#### Enunciado 1:
Extrae del fragmento sobre el Salmo 119 el tramo que va desde "La ley divina, objeto" hasta "al levantarte. (6,4.6-7).", sin alterar nada.
#### Enunciado 2:
Según el fragmento sobre el Salmo 119, ¿a quiénes no se les asignó parte alguna del territorio en el reparto de la tierra prometida?
#### Enunciado 3:
Continúa el fragmento sobre el Salmo 119 a partir de su última oración.

#### Fragmento:
╔══

La ley divina, objeto del amor apasionado del Salmista y de
todo creyente, es fuente de vida. El anhelo de comprenderla, de observarla, de
orientar hacia ella todo su propio ser es la característica del hombre justo y
fiel al Señor, que la «medita día y noche», come reza el Salmo 1 (v. 2). La ley
de Dios es una ley que se debe conservar en el corazón come dice el célebre
texto del Shemá en el Deuteronomio:
Escucha, Israel … Estos preceptos que yo te doy, grábalos en
tu corazón. Incúlcalos en tus hijos, háblales de ellos cuando estés en tu casa,
cuando vayas de viaje, al acostarte y al levantarte. (6,4.6-7).
Centro de la existencia, la Ley de Dios requiere la escucha
del corazón, una escucha hecha de obediencia no servil, sino filial, confiada,
consciente. La escucha de la Palabra es encuentro personal con el Señor de la
vida, un encuentro que se debe traducir en opciones concretas y que debe llegar
a ser camino y seguimiento. Cuando se le pregunta qué hay que hacer para
alcanzar la vida eterna, Jesús señala el camino de la observancia de la Ley,
pero indicando cómo hacer para llevarla a su cumplimiento: « «Sólo te falta una
cosa: ve, vende lo que tienes y dalo a los pobres; así tendrás un tesoro en el
cielo. Después, ven y sígueme». (Mc 10,21 e par.). El cumplimiento de la Ley es
seguir a Jesús, ir por el camino de Jesús, en compañía de Jesús.
El Salmo 119 nos conduce por lo tanto al encuentro con el
Señor y nos orienta hacia el Evangelio. Hay en él un versículo en el que ahora
querría detenerme: es el v. 57:”El Señor es mi herencia: yo he decidido cumplir
tus palabras”. También en otros salmos el orante afirma que el Señor es su
“parte”, su herencia: “El Señor es mi parte de herencia y mi cáliz”, reza el
Salmo 16 (v. 5a), “Dios es la roca de mi corazón, mi parte para siempre” es la
proclamación del fiel en el Salmo 73 (v. 23b), y aún más, en el Salmo 142 el
salmista grita al Señor: “Tú eres mi refugio, tu eres mi herencia en la tierra
de los vivos” (v. 6b). Este término “parte” evoca el evento de la repartición
de la tierra prometida entre las tribus de Israel, cuando a los levitas no se
les asigna parte alguna del territorio, porque su “parte” era el Señor mismo.

╚══

Entradas de datos recopiladas
╔══

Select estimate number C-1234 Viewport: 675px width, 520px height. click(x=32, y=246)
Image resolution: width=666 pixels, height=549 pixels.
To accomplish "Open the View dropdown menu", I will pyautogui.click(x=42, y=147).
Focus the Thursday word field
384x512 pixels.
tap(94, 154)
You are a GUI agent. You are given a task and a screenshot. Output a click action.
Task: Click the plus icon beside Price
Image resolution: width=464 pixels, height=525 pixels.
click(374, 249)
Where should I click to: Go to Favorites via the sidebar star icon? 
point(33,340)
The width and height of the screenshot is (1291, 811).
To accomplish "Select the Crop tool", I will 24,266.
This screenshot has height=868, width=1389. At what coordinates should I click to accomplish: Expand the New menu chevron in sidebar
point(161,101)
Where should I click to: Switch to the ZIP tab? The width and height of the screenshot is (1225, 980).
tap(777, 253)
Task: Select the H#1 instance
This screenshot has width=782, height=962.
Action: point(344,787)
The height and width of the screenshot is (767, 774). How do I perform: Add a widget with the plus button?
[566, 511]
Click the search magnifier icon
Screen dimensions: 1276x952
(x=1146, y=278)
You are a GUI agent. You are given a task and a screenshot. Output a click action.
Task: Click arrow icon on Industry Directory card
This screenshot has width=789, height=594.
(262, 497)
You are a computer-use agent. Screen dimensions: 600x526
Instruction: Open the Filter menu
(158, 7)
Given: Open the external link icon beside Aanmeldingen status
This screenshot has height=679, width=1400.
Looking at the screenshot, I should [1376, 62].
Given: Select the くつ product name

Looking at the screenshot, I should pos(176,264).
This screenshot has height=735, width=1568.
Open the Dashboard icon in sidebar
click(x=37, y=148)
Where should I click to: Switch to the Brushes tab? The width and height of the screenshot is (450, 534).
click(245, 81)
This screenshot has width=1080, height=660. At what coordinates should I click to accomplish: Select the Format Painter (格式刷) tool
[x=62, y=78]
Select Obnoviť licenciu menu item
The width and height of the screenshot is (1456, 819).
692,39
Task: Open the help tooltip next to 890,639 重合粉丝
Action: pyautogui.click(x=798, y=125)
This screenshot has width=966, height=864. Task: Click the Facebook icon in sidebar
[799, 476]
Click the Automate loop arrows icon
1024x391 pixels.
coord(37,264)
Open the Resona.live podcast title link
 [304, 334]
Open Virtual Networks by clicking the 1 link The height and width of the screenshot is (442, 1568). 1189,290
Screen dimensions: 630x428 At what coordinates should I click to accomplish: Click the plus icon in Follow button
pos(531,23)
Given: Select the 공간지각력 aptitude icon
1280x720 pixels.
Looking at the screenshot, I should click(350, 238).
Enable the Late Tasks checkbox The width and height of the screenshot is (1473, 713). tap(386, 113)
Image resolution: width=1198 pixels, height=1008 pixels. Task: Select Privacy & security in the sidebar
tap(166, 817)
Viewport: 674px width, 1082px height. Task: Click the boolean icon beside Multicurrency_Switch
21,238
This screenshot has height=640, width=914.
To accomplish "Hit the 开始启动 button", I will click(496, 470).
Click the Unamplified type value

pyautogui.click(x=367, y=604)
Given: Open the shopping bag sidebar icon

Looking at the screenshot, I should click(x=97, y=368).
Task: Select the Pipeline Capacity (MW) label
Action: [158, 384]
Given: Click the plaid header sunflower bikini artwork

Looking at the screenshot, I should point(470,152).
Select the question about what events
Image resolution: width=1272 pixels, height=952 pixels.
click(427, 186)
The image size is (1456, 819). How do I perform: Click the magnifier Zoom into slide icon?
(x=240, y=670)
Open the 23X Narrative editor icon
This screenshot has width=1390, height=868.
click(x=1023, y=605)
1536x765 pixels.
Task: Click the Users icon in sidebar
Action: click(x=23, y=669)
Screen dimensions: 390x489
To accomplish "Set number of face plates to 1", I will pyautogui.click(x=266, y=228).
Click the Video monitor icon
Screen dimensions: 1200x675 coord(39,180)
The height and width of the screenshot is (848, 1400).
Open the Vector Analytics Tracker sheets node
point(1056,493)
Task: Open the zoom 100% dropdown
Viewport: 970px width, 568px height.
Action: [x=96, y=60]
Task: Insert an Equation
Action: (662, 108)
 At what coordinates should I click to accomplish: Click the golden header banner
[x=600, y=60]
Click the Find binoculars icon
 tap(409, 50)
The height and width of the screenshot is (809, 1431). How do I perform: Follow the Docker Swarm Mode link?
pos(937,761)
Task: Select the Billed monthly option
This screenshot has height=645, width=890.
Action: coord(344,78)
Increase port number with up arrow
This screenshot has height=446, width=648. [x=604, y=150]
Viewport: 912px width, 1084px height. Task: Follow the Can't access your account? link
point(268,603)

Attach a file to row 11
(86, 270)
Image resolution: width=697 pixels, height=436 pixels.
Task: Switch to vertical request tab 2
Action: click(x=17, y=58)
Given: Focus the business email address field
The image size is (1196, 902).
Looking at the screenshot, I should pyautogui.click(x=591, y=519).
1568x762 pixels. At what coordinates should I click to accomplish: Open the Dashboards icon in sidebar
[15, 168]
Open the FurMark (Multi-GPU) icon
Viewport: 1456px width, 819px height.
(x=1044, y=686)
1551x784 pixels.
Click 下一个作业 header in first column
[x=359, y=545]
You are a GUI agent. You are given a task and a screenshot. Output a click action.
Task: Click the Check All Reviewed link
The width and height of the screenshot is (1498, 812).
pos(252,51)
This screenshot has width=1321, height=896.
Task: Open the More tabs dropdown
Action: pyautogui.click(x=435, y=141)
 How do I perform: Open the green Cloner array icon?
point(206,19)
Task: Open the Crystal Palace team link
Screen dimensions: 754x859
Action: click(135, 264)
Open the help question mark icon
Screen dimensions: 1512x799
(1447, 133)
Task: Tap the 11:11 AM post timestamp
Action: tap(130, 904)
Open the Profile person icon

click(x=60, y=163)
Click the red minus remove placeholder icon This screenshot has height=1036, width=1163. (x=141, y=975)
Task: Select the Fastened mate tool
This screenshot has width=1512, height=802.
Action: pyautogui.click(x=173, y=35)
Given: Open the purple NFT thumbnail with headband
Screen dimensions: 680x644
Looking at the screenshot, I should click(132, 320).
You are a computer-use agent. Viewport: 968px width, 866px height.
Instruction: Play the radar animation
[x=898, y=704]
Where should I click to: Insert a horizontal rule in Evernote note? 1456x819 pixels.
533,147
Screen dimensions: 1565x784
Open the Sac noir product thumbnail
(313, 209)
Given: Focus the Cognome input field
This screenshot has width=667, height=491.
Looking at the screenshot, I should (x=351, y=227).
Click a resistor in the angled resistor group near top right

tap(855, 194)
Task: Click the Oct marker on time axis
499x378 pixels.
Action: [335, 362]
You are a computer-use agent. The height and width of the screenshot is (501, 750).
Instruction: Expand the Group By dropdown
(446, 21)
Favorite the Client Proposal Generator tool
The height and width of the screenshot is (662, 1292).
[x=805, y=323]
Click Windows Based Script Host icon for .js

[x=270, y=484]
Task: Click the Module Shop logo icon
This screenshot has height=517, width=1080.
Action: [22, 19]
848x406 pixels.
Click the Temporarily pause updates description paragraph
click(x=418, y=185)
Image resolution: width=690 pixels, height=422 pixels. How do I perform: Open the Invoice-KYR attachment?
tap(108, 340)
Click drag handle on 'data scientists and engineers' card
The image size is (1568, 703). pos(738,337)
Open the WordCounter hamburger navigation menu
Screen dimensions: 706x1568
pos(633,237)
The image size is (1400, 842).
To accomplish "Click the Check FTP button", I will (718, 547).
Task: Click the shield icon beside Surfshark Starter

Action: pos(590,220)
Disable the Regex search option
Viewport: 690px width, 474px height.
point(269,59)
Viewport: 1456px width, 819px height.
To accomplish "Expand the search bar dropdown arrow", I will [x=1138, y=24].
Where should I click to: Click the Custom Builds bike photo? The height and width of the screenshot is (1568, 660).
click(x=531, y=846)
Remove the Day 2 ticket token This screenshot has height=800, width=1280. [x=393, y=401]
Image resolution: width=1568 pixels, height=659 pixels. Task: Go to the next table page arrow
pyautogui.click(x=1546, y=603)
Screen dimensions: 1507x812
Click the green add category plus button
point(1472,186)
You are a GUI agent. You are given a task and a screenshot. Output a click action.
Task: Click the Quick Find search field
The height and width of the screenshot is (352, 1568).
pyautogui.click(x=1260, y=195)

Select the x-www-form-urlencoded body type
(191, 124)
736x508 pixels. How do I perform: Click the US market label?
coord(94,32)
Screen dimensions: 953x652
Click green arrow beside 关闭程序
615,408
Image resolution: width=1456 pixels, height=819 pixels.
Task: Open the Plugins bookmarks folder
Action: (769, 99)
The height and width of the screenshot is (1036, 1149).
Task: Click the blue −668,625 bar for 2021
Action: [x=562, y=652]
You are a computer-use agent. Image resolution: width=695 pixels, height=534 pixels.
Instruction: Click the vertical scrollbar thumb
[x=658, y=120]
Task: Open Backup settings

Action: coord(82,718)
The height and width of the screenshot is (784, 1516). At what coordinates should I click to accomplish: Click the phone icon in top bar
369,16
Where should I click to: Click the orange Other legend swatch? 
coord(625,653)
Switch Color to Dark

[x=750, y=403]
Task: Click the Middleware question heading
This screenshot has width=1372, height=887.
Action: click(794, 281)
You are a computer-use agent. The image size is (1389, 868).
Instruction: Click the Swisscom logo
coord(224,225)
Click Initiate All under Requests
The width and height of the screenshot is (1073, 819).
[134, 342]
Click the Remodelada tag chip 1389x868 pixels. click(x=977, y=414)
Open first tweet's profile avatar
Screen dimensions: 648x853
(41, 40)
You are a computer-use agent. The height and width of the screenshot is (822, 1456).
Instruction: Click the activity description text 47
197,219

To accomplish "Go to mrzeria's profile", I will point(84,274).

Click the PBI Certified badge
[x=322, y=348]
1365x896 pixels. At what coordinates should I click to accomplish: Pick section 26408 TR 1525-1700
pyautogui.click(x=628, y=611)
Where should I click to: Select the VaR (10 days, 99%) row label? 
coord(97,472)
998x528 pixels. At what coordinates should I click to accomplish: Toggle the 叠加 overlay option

╚══

#### Respuesta 1:
La ley divina, objeto del amor apasionado del Salmista y de
todo creyente, es fuente de vida. El anhelo de comprenderla, de observarla, de
orientar hacia ella todo su propio ser es la característica del hombre justo y
fiel al Señor, que la «medita día y noche», come reza el Salmo 1 (v. 2). La ley
de Dios es una ley que se debe conservar en el corazón come dice el célebre
texto del Shemá en el Deuteronomio:
Escucha, Israel … Estos preceptos que yo te doy, grábalos en
tu corazón. Incúlcalos en tus hijos, háblales de ellos cuando estés en tu casa,
cuando vayas de viaje, al acostarte y al levantarte. (6,4.6-7).

#### Respuesta 2:
A los levitas.

#### Respuesta 3:
Dos textos del Pentateuco son explícitos al respecto utilizando el término en
cuestión: «El Señor dijo a Aarón: ‘Tú no tendrás herencia alguna en su tierra y
no habrá una parte para ti entre la suya: Yo soy tu parte y tu herencia entre
los israelitas’», está escrito en el Libro de los Números (18,20), y el
Deuteronomio subraya: “Por lo tanto Leví no tiene parte ni herencia con sus
hermanos: el Señor es su herencia, como le había dicho el Señor, su Dios”.
Los sacerdotes, pertenecientes a la tribu de Leví, no pueden
ser propietarios de tierras en el país que Dios donaba en herencia a su pueblo
cumpliendo la promesa hecha a Abraham (cfr. Gen 12,1-7). La posesión de la
tierra, elemento fundamental de estabilidad y de posibilidad de supervivencia
era signo de bendición, porque implicaba la posibilidad de construir una casa,
criar a los hijos, cultivar los campos y vivir de los frutos de la tierra. Así
los levitas, mediadores de lo sagrado y de de la bendición divina, no pueden
poseer, como los demás israelitas, este signo exterior de la bendición y esta
fuente de subsistencia. Totalmente entregados al Señor, deben vivir sólo de Él,
abandonados a su amor abastecedor y a la generosidad de los hermanos, sin
herencia porque Dios es su parte de herencia, Dios es su tierra, la vida plena.
Y ahora, el orante del Salmo 119 se aplica a sí mismo esta
realidad: “Mi parte es el Señor”. Su amor por Dios y por su Palabra le conduce
a la elección radical de tener al Señor como único bien y custodiar su Palabra
como don precioso, más valioso que cualquier herencia y cualquier posesión
terrenal. De hecho, nuestro versículo puede traducirse de dos formas y podría
entenderse de la siguiente manera” “Mi parte, Señor, es custodiar tus
palabras”. Las dos traducciones no se contradicen, sino que se complementan
recíprocamente: el salmista está afirmando que su parte es el Señor pero que
también custodiar la palabra divina es su herencia, como dirá después en el v.
111: “Mi herencia para siempre son tus enseñanzas, porque son ellas la alegría
de mi corazón”. Esta es la felicidad del salmista: a él, como a los levitas, le
ha sido dada como parte de herencia la Palabra de Dios.
Queridos hermanos y hermanas, estos versículos son de gran
importancia también hoy para nosotros. Ante todo para los sacerdotes, llamados
a vivir sólo del Señor y de su Palabra, sin otras seguridades, teniéndole a Él
como único bien y única fuente de vida. Bajo esta perspectiva se comprende la
libre elección del celibato por el Reino de los cielos, que hay que redescubrir
en su belleza y fuerza. Pero estos versículos son también importantes para los
fieles, pueblo de Dios que pertenece solo a Él, “reino de sacerdotes” para el
Señor, llamados a la radicalidad del Evangelio, testigos de la vida traída por
el Cristo, nuevo y definitivo “Sumo Sacerdote” que se ofreció como sacrificio
para la salvación del mundo. El Señor es su Palabra: estos son nuestra “tierra”
en la que vivir en comunión y alegría.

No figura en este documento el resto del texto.